A flask of capacity 10 litre containing air is heated from `27^(@)C " to " 327^(@)C`. The ratio of mole of air present at `27^(@)C` to mole present at `327^(@)C` is ____________.

To solve the problem, we will use the Ideal Gas Law, which states that \( PV = nRT \).
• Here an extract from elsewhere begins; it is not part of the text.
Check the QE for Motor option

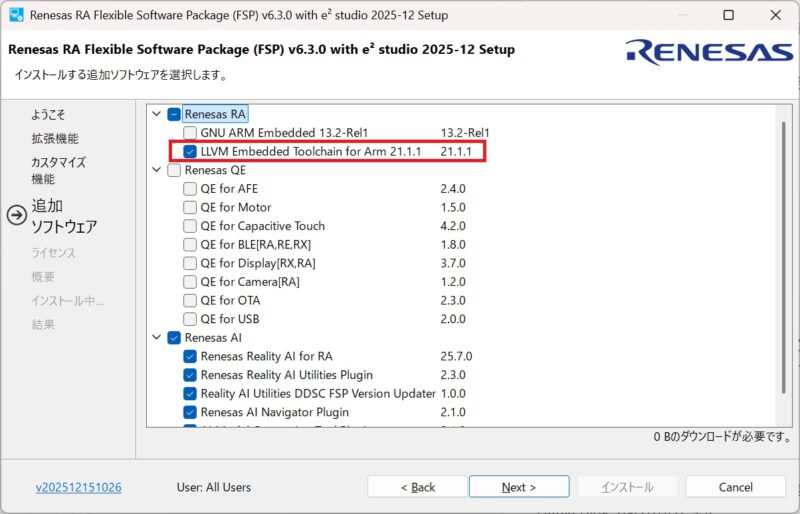click(x=190, y=208)
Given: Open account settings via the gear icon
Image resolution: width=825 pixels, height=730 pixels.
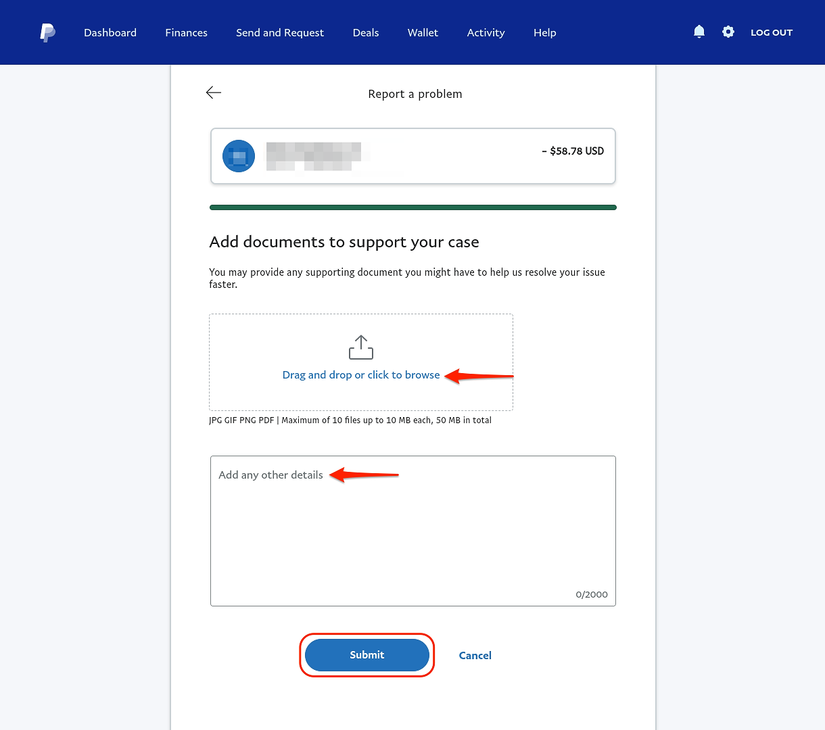Looking at the screenshot, I should (728, 32).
Here, \( P \) is the pressure, \( V \) is the volume, \( n \) is the number of moles, \( R \) is the gas constant, and \( T \) is the temperature in Kelvin. ### Step-by-Step Solution: 1. **Identify the Given Values:** - Initial temperature \( T_1 = 27^\circ C \) - Final temperature \( T_2 = 327^\circ C \) - Volume \( V = 10 \, \text{liters} \) (constant) - Pressure \( P \) (constant) 2. **Convert Temperatures to Kelvin:** - To convert Celsius to Kelvin, use the formula: \[ T(K) = T(°C) + 273 \] - For \( T_1 \): \[ T_1 = 27 + 273 = 300 \, K \] - For \( T_2 \): \[ T_2 = 327 + 273 = 600 \, K \] 3. **Use the Ideal Gas Law Relationship:** - Since the pressure and volume are constant, we can use the relationship: \[ n_1 T_1 = n_2 T_2 \] - Rearranging gives us: \[ \frac{n_1}{n_2} = \frac{T_2}{T_1} \] 4. **Substitute the Values:** - Substitute \( T_1 \) and \( T_2 \) into the equation: \[ \frac{n_1}{n_2} = \frac{600}{300} \] 5. **Calculate the Ratio:** - Simplifying gives: \[ \frac{n_1}{n_2} = 2 \] - Therefore, the ratio of moles of air present at \( 27^\circ C \) to moles present at \( 327^\circ C \) is: \[ \frac{n_1}{n_2} = 2:1 \] ### Final Answer: The ratio of moles of air present at \( 27^\circ C \) to moles present at \( 327^\circ C \) is \( 2:1 \).